◆ EXERCISE OBJECTIVE
Copy out, word for word, the stretch of the rows below from the line containing "coordinates (290, 110)." through the line containing "center [267, 352].".

EXTRACTED DATA: Begin

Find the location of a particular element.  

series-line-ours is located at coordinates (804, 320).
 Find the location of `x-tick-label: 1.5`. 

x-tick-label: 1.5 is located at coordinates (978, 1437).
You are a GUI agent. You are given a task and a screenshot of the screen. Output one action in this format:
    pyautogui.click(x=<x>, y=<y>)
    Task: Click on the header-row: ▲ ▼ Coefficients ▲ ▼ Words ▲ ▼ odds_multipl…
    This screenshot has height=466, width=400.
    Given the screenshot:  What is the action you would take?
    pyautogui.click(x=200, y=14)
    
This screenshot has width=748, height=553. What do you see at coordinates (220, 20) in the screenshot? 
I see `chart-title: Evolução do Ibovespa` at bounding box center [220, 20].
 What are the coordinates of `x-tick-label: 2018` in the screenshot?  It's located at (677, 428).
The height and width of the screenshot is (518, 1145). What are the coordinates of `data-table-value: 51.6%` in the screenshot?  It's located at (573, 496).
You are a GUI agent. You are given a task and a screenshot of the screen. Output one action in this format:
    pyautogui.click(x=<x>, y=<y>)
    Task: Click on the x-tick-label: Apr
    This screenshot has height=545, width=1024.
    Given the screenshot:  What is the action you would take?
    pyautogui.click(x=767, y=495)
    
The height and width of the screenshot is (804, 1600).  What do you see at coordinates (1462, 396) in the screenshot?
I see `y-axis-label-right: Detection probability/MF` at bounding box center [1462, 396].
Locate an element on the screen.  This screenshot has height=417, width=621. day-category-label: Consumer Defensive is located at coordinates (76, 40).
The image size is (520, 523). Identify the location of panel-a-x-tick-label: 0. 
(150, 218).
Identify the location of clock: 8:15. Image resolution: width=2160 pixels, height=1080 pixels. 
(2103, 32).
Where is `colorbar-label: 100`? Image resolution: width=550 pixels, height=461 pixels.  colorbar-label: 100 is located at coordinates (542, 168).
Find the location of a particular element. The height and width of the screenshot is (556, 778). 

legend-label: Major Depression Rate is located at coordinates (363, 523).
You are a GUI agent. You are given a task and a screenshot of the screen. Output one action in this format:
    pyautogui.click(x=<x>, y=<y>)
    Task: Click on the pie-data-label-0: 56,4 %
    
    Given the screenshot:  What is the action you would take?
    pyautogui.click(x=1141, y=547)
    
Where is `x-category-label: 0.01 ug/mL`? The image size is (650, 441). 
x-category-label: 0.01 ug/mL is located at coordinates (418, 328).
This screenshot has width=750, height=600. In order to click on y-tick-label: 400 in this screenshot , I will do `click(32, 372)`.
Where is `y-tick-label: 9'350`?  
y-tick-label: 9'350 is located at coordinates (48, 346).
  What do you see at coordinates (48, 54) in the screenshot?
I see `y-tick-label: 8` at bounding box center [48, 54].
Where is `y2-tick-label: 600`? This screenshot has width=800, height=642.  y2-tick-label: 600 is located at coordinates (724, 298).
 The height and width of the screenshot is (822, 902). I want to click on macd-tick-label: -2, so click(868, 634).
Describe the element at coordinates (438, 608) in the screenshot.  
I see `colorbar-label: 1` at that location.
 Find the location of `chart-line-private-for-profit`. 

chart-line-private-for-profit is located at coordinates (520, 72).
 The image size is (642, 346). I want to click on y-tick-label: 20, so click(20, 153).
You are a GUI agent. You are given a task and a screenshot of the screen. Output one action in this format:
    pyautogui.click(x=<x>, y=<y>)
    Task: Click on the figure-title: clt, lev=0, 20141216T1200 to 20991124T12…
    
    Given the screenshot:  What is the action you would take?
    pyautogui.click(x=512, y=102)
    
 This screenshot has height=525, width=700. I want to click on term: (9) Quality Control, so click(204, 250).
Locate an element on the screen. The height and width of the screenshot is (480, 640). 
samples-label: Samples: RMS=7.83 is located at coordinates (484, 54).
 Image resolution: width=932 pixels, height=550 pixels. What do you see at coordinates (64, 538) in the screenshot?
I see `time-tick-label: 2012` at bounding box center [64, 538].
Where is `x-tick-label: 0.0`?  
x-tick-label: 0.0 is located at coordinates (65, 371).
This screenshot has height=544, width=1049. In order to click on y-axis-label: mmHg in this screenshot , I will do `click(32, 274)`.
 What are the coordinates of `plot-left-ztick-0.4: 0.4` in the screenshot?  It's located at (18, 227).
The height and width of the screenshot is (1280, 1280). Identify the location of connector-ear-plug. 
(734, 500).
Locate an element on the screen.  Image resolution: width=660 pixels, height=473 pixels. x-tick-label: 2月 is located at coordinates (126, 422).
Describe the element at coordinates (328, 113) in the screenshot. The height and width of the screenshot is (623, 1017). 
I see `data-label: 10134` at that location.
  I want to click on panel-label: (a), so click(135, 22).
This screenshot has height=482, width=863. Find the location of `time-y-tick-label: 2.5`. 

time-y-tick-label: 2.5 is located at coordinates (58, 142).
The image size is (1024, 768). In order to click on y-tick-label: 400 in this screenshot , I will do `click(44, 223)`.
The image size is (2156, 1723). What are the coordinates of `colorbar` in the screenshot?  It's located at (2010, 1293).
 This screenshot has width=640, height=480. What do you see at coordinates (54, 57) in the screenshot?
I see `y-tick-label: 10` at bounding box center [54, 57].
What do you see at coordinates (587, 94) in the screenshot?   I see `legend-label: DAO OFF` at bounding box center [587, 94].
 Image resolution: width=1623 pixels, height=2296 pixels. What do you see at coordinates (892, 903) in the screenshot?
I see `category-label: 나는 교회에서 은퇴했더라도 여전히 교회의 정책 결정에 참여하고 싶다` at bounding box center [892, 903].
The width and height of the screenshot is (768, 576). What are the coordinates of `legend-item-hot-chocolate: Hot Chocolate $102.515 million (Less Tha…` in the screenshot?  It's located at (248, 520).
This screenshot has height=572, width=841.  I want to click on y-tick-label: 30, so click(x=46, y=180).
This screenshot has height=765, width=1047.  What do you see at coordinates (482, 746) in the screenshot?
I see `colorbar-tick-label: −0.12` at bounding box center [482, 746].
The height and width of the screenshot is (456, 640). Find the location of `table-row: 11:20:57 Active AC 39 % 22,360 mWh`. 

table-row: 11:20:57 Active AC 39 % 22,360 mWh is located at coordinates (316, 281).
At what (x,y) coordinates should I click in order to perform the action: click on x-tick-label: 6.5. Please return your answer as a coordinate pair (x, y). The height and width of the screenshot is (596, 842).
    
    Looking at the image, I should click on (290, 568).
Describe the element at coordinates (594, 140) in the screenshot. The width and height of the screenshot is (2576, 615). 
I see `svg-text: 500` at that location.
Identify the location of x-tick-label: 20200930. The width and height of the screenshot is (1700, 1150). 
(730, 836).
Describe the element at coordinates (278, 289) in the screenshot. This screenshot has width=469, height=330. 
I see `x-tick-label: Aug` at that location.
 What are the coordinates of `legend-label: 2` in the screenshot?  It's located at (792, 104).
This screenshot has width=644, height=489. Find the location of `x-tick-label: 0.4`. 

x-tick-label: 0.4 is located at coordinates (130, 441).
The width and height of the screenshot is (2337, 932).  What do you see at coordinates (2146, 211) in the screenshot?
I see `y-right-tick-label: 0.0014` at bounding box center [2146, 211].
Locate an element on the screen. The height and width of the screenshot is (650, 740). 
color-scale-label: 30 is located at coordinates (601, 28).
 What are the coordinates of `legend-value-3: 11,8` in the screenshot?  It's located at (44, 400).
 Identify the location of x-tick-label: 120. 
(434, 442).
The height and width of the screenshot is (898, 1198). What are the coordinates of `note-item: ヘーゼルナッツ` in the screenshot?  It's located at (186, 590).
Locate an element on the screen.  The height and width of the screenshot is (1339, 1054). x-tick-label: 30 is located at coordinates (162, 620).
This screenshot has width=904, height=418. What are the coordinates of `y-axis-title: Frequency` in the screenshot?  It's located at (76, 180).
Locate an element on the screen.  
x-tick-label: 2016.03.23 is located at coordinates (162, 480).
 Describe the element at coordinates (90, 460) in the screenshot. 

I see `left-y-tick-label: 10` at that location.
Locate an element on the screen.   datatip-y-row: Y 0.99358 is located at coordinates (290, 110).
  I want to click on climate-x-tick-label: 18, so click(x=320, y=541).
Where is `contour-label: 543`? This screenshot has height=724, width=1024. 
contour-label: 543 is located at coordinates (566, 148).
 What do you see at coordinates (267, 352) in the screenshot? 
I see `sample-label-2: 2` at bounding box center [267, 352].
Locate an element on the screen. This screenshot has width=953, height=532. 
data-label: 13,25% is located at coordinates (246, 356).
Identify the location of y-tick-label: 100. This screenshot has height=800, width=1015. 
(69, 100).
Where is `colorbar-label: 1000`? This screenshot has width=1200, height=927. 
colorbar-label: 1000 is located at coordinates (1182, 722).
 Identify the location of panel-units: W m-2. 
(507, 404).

EXTRACTED DATA: End

◆ EXPECTED OUTPUT
Locate an element on the screen.   datatip-y-row: Y 0.99358 is located at coordinates (290, 110).
  I want to click on climate-x-tick-label: 18, so click(x=320, y=541).
Where is `contour-label: 543`? This screenshot has height=724, width=1024. 
contour-label: 543 is located at coordinates (566, 148).
 What do you see at coordinates (267, 352) in the screenshot? 
I see `sample-label-2: 2` at bounding box center [267, 352].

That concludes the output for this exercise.